Now, suppose I had then 100 CPUs running on a machine. Maybe I can get 100-fold speed-up. And actually, in real life, 100-fold speed-up makes a difference. It's, am I waiting for this for 10 minutes? Or am I waiting for this for 1,000 minutes? That's, like, all day. I don't want to do that. Maybe it's on weeks. I don't even remember.
But parallel computing, if I can get a 100-fold speed-up, that might be a huge win. But for some problems, it's not possible-- if I have k CPUs, can I get a k-factor speed-up? It's not always possible to do. And so parallel computing is another paradigm in which there's a lot of interesting theory going on.

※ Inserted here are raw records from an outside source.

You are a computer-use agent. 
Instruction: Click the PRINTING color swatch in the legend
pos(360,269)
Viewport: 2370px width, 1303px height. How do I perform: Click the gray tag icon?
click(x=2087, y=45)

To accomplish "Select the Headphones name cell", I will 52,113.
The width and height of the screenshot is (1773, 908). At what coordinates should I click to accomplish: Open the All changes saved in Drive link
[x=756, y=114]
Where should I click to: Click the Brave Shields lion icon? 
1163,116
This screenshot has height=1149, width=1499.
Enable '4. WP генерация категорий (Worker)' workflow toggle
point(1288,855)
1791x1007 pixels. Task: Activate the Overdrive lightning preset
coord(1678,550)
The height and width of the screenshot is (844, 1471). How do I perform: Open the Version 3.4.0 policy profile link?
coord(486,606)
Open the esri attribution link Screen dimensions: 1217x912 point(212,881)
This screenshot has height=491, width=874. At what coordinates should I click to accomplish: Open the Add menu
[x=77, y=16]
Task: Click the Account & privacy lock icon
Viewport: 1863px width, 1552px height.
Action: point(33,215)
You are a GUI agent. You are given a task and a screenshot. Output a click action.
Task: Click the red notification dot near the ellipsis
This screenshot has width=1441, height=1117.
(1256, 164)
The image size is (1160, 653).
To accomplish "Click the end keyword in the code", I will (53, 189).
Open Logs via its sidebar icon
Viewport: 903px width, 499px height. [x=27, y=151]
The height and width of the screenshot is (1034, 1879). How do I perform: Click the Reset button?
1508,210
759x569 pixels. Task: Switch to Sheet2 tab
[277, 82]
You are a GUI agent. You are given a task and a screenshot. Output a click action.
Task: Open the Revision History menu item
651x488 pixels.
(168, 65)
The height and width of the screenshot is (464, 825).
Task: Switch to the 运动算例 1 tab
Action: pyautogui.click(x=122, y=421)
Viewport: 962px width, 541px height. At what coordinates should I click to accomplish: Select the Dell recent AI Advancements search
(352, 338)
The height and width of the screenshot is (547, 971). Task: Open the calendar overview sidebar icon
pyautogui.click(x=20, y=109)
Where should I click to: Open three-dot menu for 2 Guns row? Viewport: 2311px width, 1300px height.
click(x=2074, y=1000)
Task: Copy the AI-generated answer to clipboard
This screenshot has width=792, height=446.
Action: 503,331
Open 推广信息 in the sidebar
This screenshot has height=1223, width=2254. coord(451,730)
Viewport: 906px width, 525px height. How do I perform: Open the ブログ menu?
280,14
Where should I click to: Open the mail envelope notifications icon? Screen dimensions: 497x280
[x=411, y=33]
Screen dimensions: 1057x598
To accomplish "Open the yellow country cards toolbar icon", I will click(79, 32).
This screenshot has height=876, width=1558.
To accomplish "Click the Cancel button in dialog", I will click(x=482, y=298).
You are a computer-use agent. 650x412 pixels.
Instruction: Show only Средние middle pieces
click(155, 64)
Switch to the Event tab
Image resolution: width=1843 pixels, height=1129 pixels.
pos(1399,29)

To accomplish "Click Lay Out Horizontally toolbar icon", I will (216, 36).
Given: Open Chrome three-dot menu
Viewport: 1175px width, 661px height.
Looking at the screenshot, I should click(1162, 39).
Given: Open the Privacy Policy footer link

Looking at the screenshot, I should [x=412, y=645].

There's a lot of complications there, because there are a couple different models. You can have multicore set-up, where you have a lot of computers that are accessing the same bank of memory. And then you don't want them all to be reading and writing from them at different times, because you don't necessarily know what their state is, and you get these collisions, which are something that you really have to think about in this world.
Or you have situations where maybe I have a bunch of nano-flies or something that are going around, and they have very small computer brains themselves. But they can talk to each other and pass information to each other, but they don't have access to one central network repository of information. That's what we call a distributed parallel system, where all of the CPUs that you have can interact with each other maybe locally, but don't have access to the same memory system. So they have to work together to learn information about the system.
OK, so that's a brief overview of the different directions this class, 6.006, and theory in general, could lead you-- into a huge array of different branches theory and different problems that you could address with different types of computers. So I know this is a very high-level lecture and maybe less-applied than some of you might like. But I hope this gives you a good understanding of the directions you can go after this class that I think are really excited in terms of how to solve problems computationally. So with that, I'd like to end there.